Más de 300 Obispos firmaron, durante el Concilio Vaticano, una solicitud de condenación explícita del comunismo, que representa uno de los problemas más inquietantes de nuestro tiempo. Pero el ambiente del Concilio no era de anatemas y mejor dio al comunismo una respuesta constructiva en la formidable «Constitución pastoral sobre la Iglesia en el mundo actual», de la cual se ha dicho que «si en los últimos cien años los cristianos hubieran vivido actuando según el espíritu y las normas de esta Constitución, el comunismo no existiría en tierras cristianas, y, el comunismo ateo perdería todo interés para el hombre que piensa y reflexiona». (P. Häring, Vovor el Concilio, p.160)

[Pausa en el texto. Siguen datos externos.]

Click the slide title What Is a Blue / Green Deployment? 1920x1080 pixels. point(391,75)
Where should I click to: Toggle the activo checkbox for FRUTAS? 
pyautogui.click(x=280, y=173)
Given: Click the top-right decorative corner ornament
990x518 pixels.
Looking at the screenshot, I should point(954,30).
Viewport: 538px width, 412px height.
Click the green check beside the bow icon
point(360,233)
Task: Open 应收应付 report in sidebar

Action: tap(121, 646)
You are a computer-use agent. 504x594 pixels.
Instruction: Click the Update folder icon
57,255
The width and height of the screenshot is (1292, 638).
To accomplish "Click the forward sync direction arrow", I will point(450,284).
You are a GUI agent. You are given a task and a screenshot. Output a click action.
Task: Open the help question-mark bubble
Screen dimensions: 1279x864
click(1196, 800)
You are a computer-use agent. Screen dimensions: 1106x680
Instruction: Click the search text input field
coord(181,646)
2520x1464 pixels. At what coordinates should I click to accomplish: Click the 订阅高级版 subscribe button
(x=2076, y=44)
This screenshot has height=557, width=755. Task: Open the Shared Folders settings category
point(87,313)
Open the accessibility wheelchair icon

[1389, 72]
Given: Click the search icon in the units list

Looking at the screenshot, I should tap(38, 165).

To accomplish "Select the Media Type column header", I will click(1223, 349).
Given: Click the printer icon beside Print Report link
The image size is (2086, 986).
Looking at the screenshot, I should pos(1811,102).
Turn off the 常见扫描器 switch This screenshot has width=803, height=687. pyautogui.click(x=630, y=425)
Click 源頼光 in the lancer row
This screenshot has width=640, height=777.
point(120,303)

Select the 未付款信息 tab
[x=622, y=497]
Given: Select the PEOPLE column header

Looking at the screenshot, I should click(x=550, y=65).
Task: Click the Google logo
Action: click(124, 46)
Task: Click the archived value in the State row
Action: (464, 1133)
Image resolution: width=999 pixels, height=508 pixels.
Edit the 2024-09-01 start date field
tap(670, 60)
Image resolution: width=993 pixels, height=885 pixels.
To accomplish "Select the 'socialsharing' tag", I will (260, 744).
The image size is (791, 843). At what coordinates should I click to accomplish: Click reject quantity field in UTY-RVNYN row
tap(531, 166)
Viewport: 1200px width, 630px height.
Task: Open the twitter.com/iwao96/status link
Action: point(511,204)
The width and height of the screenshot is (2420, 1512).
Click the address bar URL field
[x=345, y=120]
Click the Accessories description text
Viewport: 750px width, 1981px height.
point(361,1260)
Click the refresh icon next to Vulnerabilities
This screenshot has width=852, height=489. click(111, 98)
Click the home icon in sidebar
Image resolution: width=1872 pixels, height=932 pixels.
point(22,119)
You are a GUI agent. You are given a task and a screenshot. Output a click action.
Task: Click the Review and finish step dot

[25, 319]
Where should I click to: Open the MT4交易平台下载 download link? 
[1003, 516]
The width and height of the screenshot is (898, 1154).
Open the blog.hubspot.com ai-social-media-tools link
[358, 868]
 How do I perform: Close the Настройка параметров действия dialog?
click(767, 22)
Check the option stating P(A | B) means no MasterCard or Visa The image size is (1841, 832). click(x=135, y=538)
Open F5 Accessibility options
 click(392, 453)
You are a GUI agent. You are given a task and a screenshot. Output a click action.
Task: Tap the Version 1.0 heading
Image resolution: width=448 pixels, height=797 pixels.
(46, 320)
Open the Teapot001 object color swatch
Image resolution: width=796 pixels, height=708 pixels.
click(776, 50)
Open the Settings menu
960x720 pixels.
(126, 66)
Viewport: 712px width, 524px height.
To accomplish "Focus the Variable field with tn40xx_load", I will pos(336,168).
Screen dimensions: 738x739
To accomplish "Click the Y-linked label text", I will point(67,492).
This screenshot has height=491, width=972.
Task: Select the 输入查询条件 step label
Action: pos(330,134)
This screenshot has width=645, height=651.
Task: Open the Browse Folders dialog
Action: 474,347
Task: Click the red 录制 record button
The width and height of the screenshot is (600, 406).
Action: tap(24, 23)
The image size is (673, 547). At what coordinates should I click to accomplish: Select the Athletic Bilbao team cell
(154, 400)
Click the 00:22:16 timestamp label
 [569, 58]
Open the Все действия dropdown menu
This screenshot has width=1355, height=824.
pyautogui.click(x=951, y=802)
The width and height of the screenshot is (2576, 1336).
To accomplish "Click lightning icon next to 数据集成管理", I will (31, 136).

La Iglesia con valiente humildad reconoce allí las deficiencias humanas de su propio campo, pero firme en su absoluto rechazo del comunismo ateo, invita a «un diálogo prudente y sincero» para «considerar sin prejuicios el Evangelio de Cristo…» porque «todos los hombres, creyentes y no creyentes, debe colaborar en la edificación de este mundo, en el que viven el común» (n.21)
A la luz de esta breve evocación del Concilio-y para eso la hemos hecho- deben apreciarse cuatro actuaciones audaces del Papa Paulo VI en estos días: La recepción del Sr. Vjekaslov como legado diplomático de la Yugoslavia de Tito, el 22 de diciembre; la audiencia concedida en diciembre a Bruno Pitterman Presidente de la Internacional Socialista al terminar sus reuniones en Roma. La alocución de Epifanía al conmemorar el 20 aniversario del establecimiento de la Jerarquía eclesiástica en China, en que expresó su «deseo de reanudar los contactos con esa porción del pueblo chino». Y la visita, el lunes de esta semana, del Sr. Podgorni Presidente de la Unión Soviética.
Que todo esto esté muy lejos de ser claudicación, conformismo o cobardía y más bien sea un gesto audaz en defensa de la verdad y de la libertad, lo dicen mejor estas palabras del Paulo VI a China: «Nunca renunciamos a la esperanza del restablecimiento e incluso del desarrollo de la religión en esa nación».